#### Task list
1 - In the dog training article, which anniversary did AKC GoodDog! Helpline celebrate in 2023?
2 - Summarize the dog training article in two sentences.
3 - Continue the dog training article from its final sentence.

#### Page text

AKC GoodDog! Helpline (GDH) is our telephone and video dog training consultation service. We offer live, personalized assistance with your questions about training your puppy or dog. To celebrate GDH’s 10th anniversary in 2023, we’ve rounded up the most common questions that our dog trainers hear from owners just like you. A common question is, “How can I successfully train my dog?”
Dog training is a common struggle for owners, particularly if it’s your first dog. There are so many things you want to teach your pet, but it’s difficult when you don’t speak your dog’s language and your dog doesn’t speak yours. So, how can you positively influence your dog’s behavior in a way they can understand?
Don’t worry. There are ways to train effectively that will help your dog learn faster and easier! These 10 tips will help you become a more successful and effective dog trainer. You and your pet can make steady progress while still having lots of fun.
1. Don’t Expect Your Dog to Work for Free
Just as you’d expect a paycheck for your hard work, dogs deserve to be paid, too. After all, as much as your dog may love you, making you happy isn’t their only goal. Too often, people expect their dogs to listen and behave, just because.
Give your dog positive reinforcement, whether that’s praise, a training treat, or a game of tug-of-war. Without positive reinforcement from you, your dog will look for their own rewards, which usually involves behavior you don’t want, like dragging you down the sidewalk. Instead, “pay” your dog for making good choices, rewarding them when they do what you ask. As a result, when you ask them to perform the same behavior in the future, they’ll want to make those same choices and do what you ask.

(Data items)
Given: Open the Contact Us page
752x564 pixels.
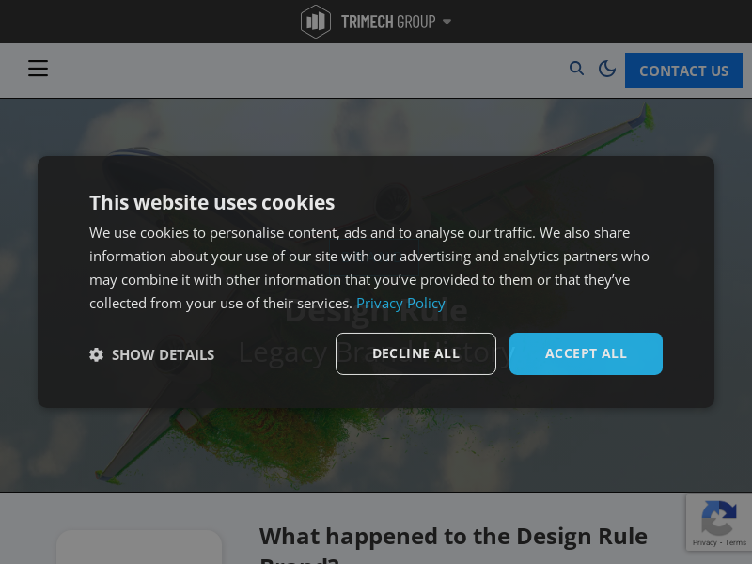Looking at the screenshot, I should pyautogui.click(x=683, y=71).
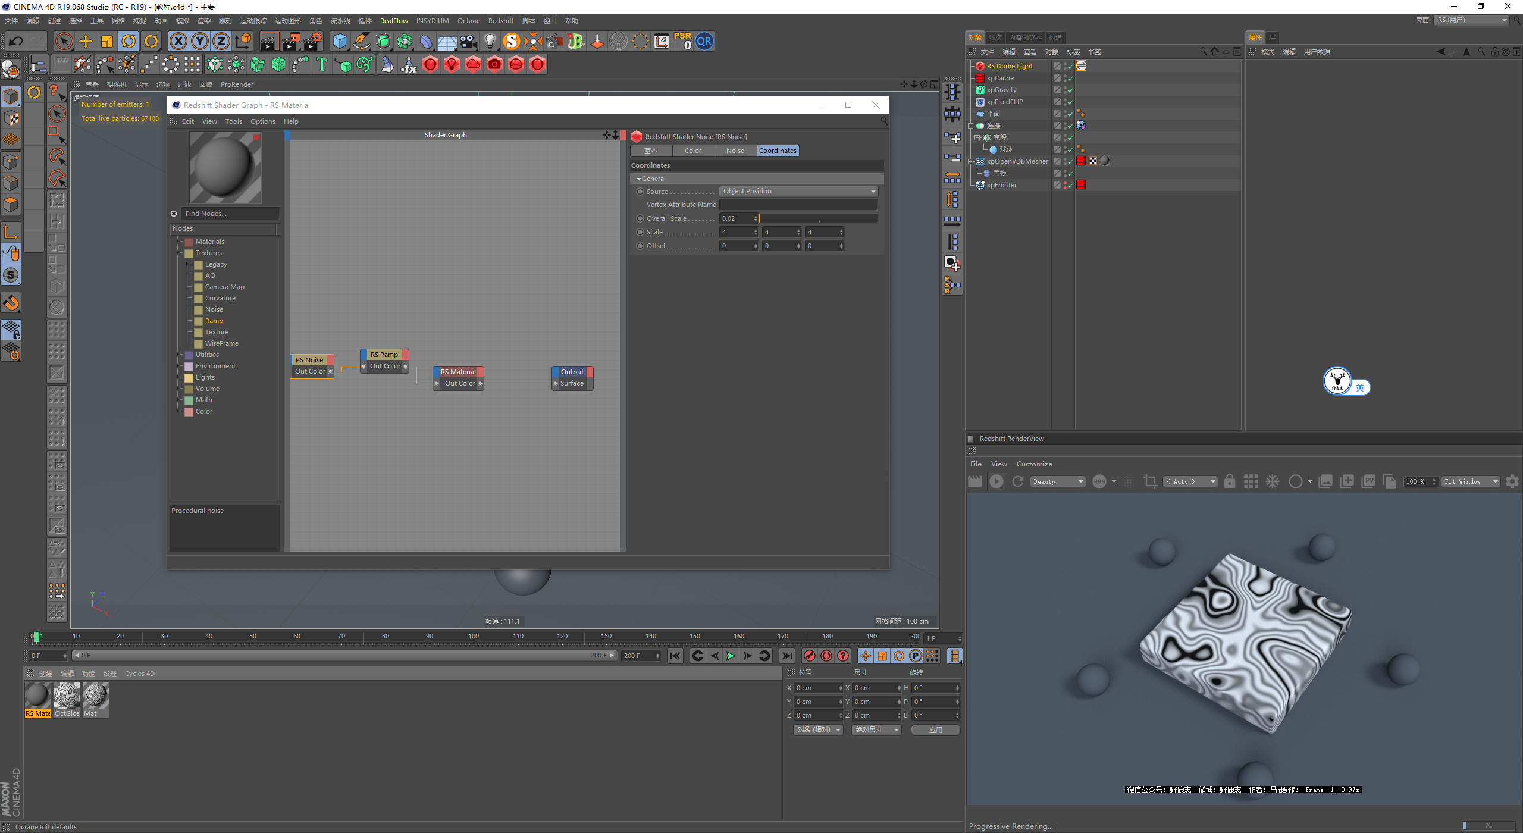
Task: Open the Source Object Position dropdown
Action: tap(798, 192)
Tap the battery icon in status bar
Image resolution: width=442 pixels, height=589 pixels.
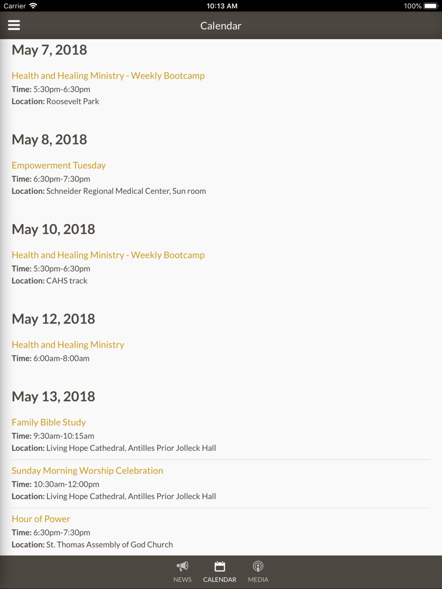[x=431, y=6]
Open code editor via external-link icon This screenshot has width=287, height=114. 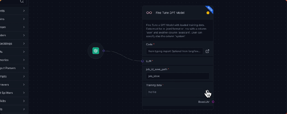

#### Expected results
1 - Its 10th anniversary.

2 - AKC GoodDog! Helpline, a telephone and video consultation service, has gathered common owner questions, including how to train a dog successfully, and offers 10 tips to help owners train more effectively while having fun. The first tip says dogs should not be expected to work for free: owners should give positive reinforcement such as praise, treats, or play so the dog keeps making the choices they ask for instead of seeking its own rewards through unwanted behavior.

3 -
2. Figure Out What Your Dog Finds Rewarding
Positive reinforcement training is a powerful way to teach and maintain behavior because dogs repeat behaviors that earn them rewards. But rewards have to be from your dog’s point of view. If your pet isn’t willing to work for something, that item isn’t a reward at all. Top-tier rewards are things your dog really loves, while things on the lower tiers are items they enjoy but aren’t their absolute favorites.
Think about what your dog enjoys and build a hierarchy of their favorite things. Use the lower levels, like dry food or carrot sticks, for easier tasks. Save the top-tier rewards, like pieces of unseasoned chicken breast or playing fetch, when they’re working in distracting environments or learning challenging behaviors.
3. Teach Them That Good Behavior Brings Rewards
The world is full of things your dog wants, such as delicious food, comforting cuddles, and walks outside. And you control access to most of those. If you teach your dog that they’ll get what they want by giving you what you want, it’s a win-win scenario. So don’t give away all the rewards for free.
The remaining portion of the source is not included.